EXERCISE: Retype every line of the items below word for word, leaving out the pictures.

RECORD SET:
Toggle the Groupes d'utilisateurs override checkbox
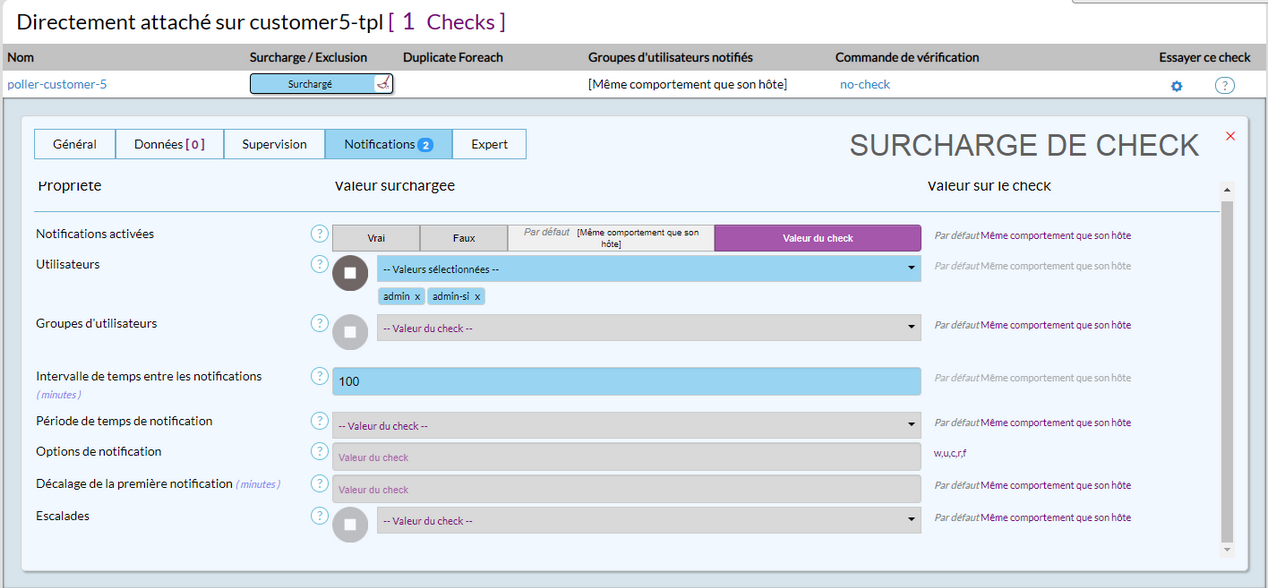Image resolution: width=1268 pixels, height=588 pixels. tap(350, 332)
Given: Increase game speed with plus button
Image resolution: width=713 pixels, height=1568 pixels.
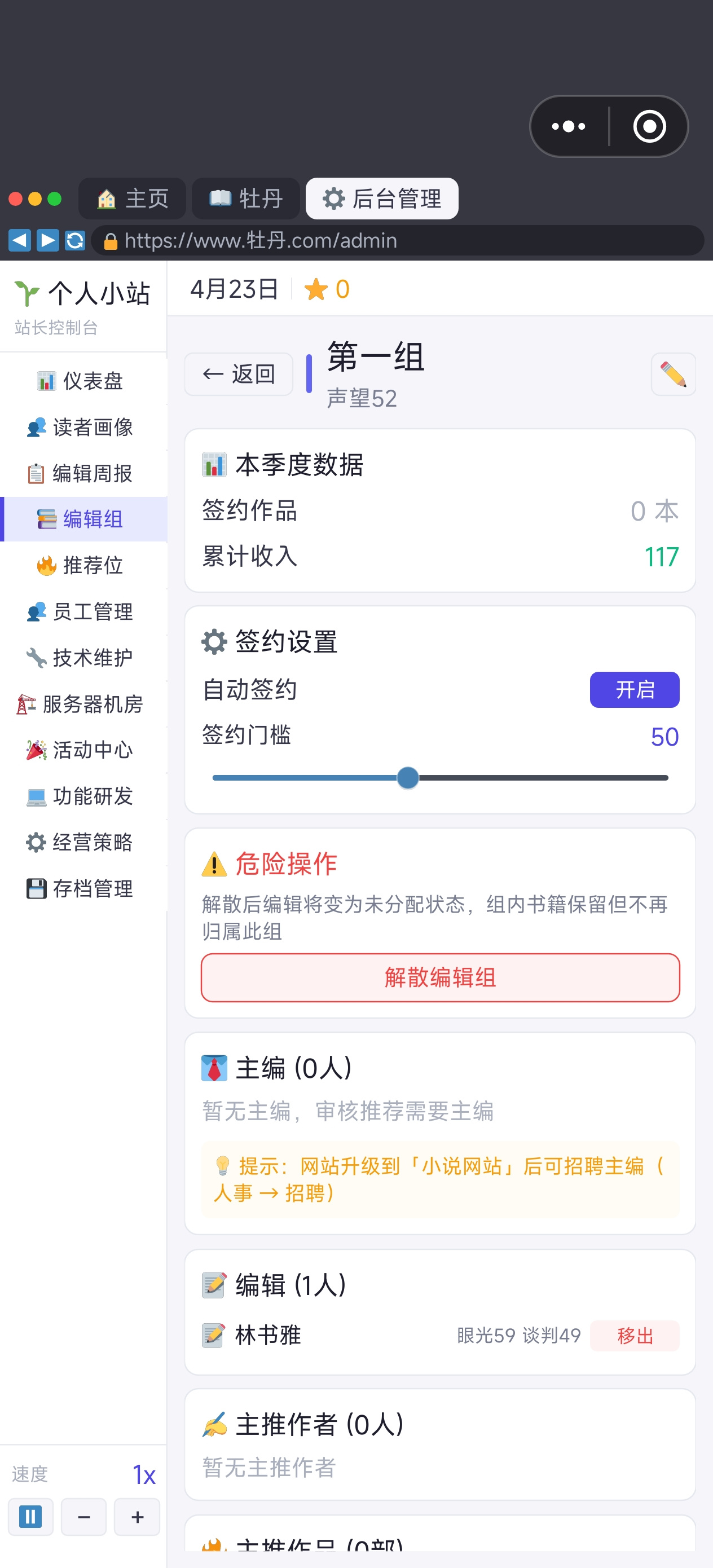Looking at the screenshot, I should pos(138,1516).
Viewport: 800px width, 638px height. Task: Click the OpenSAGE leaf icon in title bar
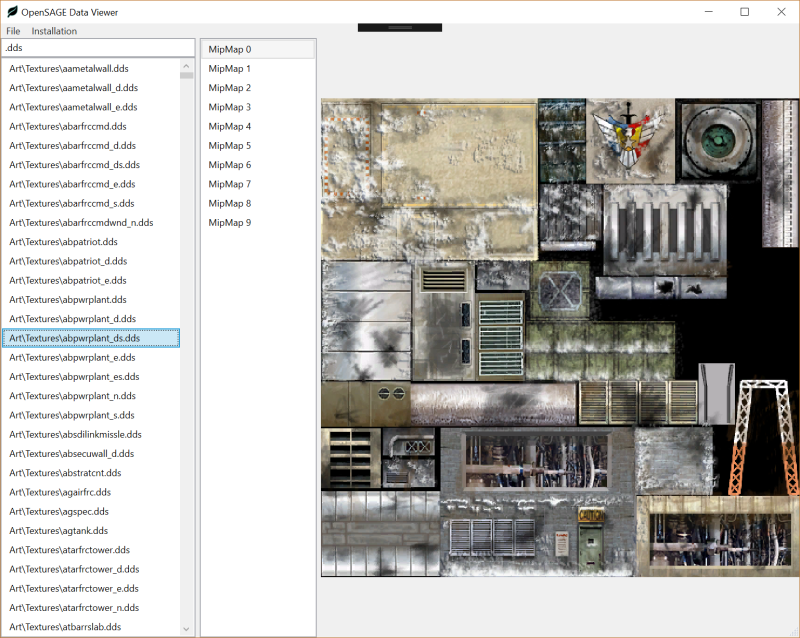pos(12,11)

WRITTEN SOLUTION:
Toggle the Groupes d'utilisateurs override checkbox
Image resolution: width=1268 pixels, height=588 pixels. tap(350, 332)
Given: Increase game speed with plus button
Image resolution: width=713 pixels, height=1568 pixels.
Looking at the screenshot, I should pos(138,1516).
Viewport: 800px width, 638px height. Task: Click the OpenSAGE leaf icon in title bar
pos(12,11)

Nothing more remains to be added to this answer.